* [Objective]:
Copy the entries word for word, beginning with the line that contains "This screenshot has" and continuing through the end of the entries. Leave the pictures out of your answer.

(Element and text location data)

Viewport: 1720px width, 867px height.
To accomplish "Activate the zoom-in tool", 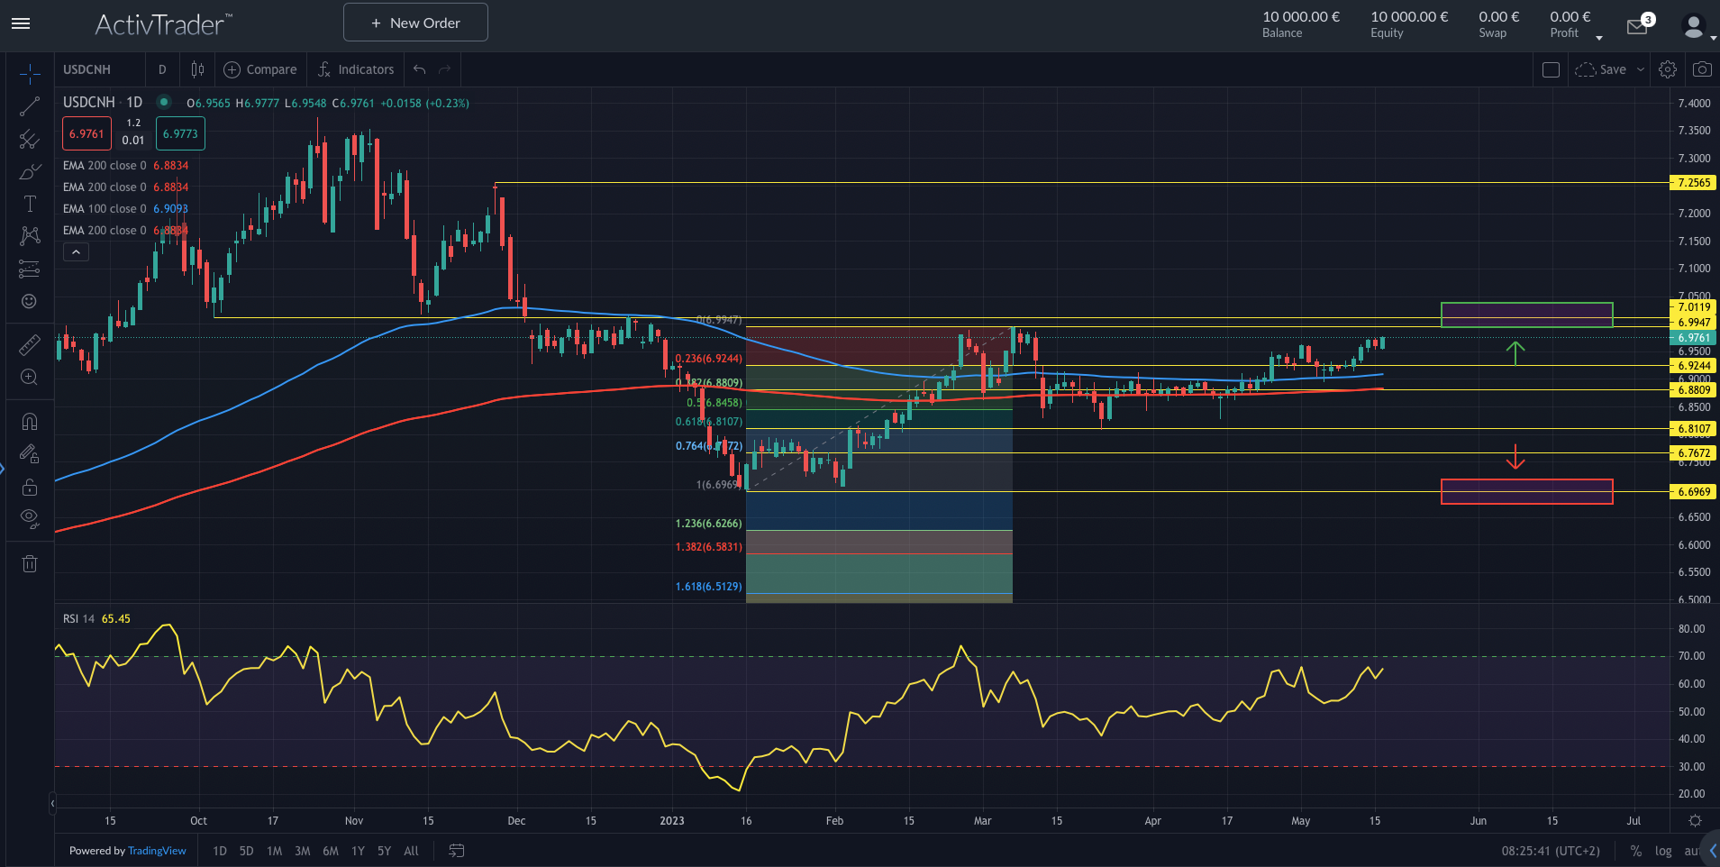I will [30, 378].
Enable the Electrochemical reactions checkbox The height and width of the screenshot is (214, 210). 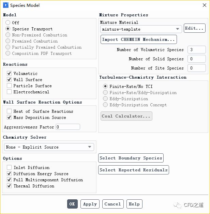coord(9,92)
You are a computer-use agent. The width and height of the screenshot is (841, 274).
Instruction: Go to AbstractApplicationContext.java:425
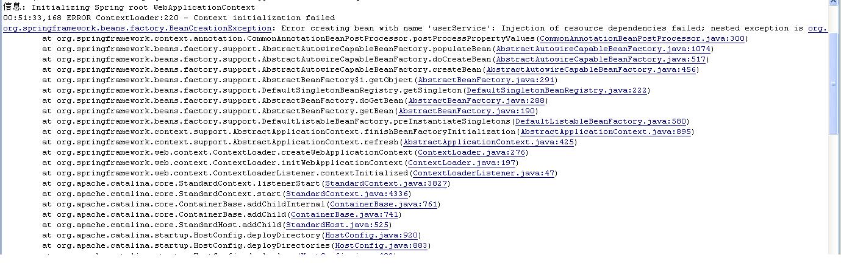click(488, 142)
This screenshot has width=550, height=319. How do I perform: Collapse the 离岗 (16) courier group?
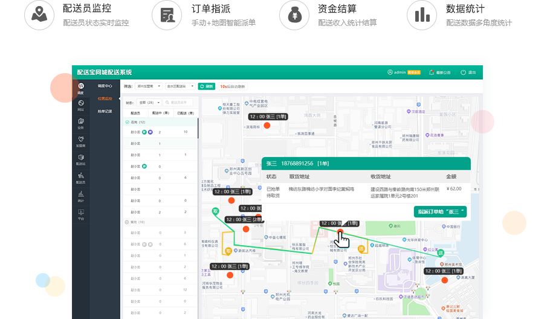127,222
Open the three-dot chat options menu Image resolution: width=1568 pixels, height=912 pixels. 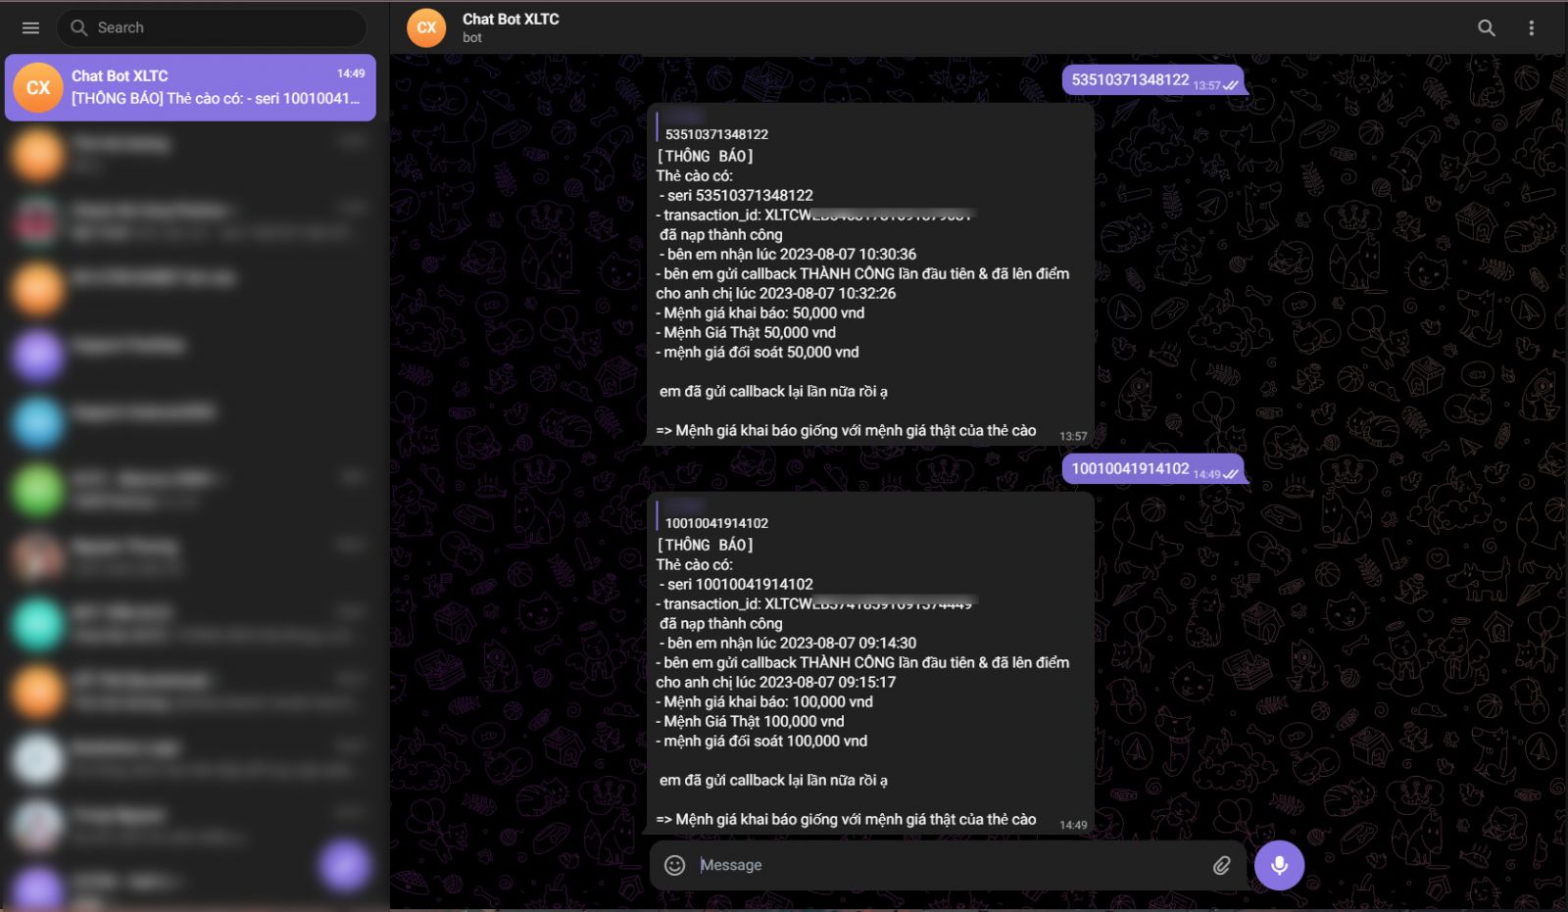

* [Response below]:
This screenshot has width=550, height=319. How do I perform: Collapse the 离岗 (16) courier group?
127,222
Open the three-dot chat options menu Image resolution: width=1568 pixels, height=912 pixels. 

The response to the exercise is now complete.